Look through the data below and extract, unchanged, the lines from the one that contains "Quem Somos (283, 2470)" to the one that contains "(03) 5352 2866 (477, 321)", both included.

####################

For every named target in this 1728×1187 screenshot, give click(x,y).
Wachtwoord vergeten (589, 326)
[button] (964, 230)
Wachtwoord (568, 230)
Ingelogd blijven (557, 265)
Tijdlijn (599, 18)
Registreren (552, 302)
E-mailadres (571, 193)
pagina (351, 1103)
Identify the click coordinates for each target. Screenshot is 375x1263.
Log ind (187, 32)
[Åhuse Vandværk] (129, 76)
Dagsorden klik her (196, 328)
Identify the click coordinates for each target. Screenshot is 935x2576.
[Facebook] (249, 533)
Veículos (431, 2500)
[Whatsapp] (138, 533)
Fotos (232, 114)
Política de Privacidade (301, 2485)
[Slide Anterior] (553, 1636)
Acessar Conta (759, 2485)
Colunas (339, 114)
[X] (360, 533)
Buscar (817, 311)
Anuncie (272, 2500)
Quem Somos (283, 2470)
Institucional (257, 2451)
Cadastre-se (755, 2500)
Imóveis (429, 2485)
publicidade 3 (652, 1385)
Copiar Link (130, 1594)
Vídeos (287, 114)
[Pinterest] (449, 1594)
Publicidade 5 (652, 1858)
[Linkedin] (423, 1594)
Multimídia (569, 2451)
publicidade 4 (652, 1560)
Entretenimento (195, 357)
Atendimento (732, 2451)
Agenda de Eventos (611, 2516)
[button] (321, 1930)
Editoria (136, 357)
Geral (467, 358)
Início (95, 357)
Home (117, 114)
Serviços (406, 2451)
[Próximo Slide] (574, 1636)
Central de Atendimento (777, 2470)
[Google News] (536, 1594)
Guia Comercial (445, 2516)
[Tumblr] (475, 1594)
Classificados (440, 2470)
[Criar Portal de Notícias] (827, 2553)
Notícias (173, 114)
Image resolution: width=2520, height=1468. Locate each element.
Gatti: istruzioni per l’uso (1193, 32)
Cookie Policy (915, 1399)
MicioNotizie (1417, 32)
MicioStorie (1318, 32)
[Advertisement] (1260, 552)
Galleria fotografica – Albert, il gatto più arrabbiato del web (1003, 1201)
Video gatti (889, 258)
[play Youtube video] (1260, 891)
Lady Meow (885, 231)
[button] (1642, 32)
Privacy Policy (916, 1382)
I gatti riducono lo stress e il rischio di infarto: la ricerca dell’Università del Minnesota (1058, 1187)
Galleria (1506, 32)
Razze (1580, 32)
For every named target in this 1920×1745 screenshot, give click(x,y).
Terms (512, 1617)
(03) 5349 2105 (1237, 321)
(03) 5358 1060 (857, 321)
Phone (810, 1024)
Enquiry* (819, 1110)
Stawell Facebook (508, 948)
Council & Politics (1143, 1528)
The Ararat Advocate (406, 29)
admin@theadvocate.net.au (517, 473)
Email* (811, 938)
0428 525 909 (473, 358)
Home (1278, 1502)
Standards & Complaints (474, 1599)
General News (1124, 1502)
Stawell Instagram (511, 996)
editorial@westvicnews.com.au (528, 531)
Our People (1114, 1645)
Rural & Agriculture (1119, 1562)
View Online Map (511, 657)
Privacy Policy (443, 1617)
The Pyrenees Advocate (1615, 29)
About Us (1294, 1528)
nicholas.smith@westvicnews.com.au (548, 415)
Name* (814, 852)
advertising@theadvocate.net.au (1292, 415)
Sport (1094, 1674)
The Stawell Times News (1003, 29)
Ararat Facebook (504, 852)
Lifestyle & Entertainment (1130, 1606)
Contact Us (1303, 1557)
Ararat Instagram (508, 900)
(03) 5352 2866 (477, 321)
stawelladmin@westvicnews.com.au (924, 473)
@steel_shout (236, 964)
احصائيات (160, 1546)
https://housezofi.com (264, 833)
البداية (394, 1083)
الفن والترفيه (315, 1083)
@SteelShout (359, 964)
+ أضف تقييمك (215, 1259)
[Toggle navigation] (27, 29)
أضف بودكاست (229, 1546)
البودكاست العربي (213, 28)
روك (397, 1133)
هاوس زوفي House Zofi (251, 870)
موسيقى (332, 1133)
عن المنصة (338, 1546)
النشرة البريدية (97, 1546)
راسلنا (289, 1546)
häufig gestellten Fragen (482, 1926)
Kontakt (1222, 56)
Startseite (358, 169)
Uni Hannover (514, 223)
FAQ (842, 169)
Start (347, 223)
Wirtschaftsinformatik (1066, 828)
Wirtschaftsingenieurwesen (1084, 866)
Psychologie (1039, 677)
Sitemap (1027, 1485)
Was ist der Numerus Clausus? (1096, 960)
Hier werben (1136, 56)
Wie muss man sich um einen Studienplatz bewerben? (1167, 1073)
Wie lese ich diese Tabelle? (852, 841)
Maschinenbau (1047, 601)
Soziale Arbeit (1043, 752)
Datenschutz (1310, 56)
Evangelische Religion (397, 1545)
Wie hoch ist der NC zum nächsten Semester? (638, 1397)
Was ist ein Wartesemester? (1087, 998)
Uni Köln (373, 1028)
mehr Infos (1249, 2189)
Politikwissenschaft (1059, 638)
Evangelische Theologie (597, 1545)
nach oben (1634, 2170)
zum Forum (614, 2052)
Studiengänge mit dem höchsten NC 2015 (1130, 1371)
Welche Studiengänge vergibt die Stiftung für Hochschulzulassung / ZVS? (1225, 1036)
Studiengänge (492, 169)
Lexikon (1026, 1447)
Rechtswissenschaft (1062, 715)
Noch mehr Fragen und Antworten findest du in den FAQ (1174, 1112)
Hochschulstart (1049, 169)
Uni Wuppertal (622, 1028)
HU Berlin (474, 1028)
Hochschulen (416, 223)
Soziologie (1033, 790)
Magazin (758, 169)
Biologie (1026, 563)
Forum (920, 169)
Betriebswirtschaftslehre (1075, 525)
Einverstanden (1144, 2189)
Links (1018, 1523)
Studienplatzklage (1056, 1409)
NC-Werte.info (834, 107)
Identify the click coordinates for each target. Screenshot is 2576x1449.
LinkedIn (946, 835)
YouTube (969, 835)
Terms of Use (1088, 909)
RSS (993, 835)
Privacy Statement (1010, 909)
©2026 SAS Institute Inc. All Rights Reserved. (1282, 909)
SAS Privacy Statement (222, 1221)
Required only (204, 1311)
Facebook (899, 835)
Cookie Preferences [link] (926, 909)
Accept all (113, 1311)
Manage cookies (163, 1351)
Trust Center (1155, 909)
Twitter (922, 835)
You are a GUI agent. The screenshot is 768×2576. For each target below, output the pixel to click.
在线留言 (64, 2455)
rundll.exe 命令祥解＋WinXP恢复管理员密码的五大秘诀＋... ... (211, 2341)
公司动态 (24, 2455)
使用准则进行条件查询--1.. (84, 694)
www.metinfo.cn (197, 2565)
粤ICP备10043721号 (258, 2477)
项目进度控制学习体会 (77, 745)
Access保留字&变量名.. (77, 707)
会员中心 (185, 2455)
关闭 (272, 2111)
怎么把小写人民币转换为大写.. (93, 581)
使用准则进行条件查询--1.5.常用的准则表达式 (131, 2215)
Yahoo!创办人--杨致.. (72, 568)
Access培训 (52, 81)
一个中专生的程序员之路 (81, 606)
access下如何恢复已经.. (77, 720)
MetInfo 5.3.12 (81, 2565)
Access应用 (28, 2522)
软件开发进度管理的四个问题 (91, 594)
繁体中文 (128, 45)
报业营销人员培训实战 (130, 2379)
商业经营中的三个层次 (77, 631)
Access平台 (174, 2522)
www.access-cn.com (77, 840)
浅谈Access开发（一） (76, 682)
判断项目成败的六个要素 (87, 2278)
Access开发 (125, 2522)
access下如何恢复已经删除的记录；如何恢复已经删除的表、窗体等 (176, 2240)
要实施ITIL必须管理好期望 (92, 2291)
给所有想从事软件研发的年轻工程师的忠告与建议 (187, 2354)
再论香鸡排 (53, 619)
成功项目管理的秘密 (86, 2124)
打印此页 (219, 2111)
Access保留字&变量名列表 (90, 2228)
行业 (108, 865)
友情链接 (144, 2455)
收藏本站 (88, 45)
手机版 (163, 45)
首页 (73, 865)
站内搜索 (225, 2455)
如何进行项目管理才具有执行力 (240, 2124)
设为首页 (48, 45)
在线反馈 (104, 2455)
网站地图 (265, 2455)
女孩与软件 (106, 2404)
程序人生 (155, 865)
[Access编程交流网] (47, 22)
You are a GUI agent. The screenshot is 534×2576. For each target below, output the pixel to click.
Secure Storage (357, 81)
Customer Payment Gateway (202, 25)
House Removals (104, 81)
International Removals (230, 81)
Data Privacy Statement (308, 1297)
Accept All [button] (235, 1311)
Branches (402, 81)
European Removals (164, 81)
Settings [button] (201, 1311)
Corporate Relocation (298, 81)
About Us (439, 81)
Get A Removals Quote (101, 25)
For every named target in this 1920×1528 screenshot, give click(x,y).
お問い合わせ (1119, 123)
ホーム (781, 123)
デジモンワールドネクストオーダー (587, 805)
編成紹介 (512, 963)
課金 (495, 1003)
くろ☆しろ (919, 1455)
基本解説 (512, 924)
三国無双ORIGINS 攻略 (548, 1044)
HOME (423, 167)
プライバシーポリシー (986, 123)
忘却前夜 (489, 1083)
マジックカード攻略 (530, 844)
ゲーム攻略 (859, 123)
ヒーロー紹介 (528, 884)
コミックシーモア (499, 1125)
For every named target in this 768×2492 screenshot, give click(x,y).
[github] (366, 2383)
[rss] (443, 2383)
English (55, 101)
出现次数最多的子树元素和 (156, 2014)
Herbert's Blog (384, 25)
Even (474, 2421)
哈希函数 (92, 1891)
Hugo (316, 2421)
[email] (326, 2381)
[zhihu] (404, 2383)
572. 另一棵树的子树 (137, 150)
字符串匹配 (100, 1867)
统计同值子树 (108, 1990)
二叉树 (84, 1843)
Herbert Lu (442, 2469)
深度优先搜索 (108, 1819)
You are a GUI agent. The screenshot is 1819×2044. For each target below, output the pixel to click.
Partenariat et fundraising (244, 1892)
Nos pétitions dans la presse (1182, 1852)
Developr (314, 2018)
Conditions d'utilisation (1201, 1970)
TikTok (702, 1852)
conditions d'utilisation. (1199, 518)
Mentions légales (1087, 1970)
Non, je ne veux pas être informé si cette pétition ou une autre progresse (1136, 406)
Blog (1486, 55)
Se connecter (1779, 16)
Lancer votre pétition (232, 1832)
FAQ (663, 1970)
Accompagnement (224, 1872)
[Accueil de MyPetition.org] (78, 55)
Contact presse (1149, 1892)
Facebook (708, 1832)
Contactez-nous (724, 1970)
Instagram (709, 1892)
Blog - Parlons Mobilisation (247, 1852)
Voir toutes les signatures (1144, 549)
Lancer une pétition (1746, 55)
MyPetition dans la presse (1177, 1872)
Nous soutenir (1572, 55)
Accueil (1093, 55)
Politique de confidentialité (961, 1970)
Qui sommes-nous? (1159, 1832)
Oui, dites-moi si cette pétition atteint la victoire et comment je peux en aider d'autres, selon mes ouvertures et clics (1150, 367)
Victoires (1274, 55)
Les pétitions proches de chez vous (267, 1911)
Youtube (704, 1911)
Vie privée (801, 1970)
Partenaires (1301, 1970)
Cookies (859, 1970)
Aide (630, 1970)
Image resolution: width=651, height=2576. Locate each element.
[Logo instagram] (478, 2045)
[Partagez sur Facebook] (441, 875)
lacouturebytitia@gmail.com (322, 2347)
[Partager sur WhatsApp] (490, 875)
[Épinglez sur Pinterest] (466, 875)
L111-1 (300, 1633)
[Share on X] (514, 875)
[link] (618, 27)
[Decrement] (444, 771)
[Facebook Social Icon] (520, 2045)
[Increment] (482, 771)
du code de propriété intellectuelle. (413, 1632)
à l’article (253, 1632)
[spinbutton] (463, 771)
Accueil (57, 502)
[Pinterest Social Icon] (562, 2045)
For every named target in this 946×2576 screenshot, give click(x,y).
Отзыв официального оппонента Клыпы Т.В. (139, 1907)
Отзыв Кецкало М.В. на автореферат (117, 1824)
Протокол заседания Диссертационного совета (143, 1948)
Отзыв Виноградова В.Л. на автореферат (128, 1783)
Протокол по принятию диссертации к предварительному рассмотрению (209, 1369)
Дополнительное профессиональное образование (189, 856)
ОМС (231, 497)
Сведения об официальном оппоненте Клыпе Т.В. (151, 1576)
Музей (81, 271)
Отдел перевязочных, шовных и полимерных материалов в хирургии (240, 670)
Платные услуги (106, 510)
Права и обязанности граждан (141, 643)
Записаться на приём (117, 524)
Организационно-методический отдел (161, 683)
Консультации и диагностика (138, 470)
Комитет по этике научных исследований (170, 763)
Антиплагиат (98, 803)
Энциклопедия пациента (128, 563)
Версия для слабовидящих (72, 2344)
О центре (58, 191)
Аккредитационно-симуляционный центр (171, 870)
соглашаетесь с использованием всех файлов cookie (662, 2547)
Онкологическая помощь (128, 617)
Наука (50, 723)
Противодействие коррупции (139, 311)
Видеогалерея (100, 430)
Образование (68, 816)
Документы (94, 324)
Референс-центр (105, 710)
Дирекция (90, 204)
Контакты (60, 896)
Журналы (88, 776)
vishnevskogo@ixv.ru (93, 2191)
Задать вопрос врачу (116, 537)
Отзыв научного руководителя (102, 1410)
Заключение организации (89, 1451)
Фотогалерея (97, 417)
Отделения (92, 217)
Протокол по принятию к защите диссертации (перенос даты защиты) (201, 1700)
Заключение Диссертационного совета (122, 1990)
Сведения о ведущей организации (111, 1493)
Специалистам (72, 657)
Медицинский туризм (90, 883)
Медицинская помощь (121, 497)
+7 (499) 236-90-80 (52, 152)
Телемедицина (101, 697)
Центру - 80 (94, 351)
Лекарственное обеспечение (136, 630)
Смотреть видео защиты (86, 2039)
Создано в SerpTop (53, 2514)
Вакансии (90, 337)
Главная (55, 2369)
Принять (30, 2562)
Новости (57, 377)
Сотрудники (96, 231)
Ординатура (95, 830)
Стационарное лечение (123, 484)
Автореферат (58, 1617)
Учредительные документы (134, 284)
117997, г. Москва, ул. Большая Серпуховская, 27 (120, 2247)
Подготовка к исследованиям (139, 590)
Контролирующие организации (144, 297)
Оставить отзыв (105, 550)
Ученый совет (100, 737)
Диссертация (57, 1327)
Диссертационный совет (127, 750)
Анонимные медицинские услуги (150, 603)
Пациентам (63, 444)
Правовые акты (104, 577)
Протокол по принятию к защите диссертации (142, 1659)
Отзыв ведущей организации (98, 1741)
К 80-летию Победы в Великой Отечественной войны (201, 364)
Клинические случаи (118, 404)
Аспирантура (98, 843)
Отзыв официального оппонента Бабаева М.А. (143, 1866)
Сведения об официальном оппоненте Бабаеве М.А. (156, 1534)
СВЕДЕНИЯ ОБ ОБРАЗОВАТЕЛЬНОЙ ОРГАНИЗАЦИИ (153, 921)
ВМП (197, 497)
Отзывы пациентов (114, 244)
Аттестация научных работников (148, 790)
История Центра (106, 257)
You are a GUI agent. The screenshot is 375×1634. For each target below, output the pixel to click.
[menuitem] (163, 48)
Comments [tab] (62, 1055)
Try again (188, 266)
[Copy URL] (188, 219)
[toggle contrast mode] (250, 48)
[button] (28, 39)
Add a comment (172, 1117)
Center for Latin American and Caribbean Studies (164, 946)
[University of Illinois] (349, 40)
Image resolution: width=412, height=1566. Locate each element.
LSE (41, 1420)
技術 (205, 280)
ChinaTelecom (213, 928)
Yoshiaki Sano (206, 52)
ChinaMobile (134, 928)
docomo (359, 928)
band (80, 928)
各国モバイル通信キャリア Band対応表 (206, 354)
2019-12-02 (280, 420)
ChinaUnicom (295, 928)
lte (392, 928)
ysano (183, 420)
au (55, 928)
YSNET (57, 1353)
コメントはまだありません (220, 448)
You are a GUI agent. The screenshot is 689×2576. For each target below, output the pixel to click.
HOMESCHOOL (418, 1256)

####################

• [Result of this task]:
Quem Somos (283, 2470)
Institucional (257, 2451)
Cadastre-se (755, 2500)
Imóveis (429, 2485)
publicidade 3 (652, 1385)
Copiar Link (130, 1594)
Vídeos (287, 114)
[Pinterest] (449, 1594)
Publicidade 5 (652, 1858)
[Linkedin] (423, 1594)
Multimídia (569, 2451)
publicidade 4 (652, 1560)
Entretenimento (195, 357)
Atendimento (732, 2451)
Agenda de Eventos (611, 2516)
[button] (321, 1930)
Editoria (136, 357)
Geral (467, 358)
Início (95, 357)
Home (117, 114)
Serviços (406, 2451)
[Próximo Slide] (574, 1636)
Central de Atendimento (777, 2470)
[Google News] (536, 1594)
Guia Comercial (445, 2516)
[Tumblr] (475, 1594)
Classificados (440, 2470)
[Criar Portal de Notícias] (827, 2553)
Notícias (173, 114)
Image resolution: width=2520, height=1468. Locate each element.
Gatti: istruzioni per l’uso (1193, 32)
Cookie Policy (915, 1399)
MicioNotizie (1417, 32)
MicioStorie (1318, 32)
[Advertisement] (1260, 552)
Galleria fotografica – Albert, il gatto più arrabbiato del web (1003, 1201)
Video gatti (889, 258)
[play Youtube video] (1260, 891)
Lady Meow (885, 231)
[button] (1642, 32)
Privacy Policy (916, 1382)
I gatti riducono lo stress e il rischio di infarto: la ricerca dell’Università del Minnesota (1058, 1187)
Galleria (1506, 32)
Razze (1580, 32)
For every named target in this 1920×1745 screenshot, give click(x,y).
Terms (512, 1617)
(03) 5349 2105 (1237, 321)
(03) 5358 1060 (857, 321)
Phone (810, 1024)
Enquiry* (819, 1110)
Stawell Facebook (508, 948)
Council & Politics (1143, 1528)
The Ararat Advocate (406, 29)
admin@theadvocate.net.au (517, 473)
Email* (811, 938)
0428 525 909 (473, 358)
Home (1278, 1502)
Standards & Complaints (474, 1599)
General News (1124, 1502)
Stawell Instagram (511, 996)
editorial@westvicnews.com.au (528, 531)
Our People (1114, 1645)
Rural & Agriculture (1119, 1562)
View Online Map (511, 657)
Privacy Policy (443, 1617)
The Pyrenees Advocate (1615, 29)
About Us (1294, 1528)
nicholas.smith@westvicnews.com.au (548, 415)
Name* (814, 852)
advertising@theadvocate.net.au (1292, 415)
Sport (1094, 1674)
The Stawell Times News (1003, 29)
Ararat Facebook (504, 852)
Lifestyle & Entertainment (1130, 1606)
Contact Us (1303, 1557)
Ararat Instagram (508, 900)
(03) 5352 2866 (477, 321)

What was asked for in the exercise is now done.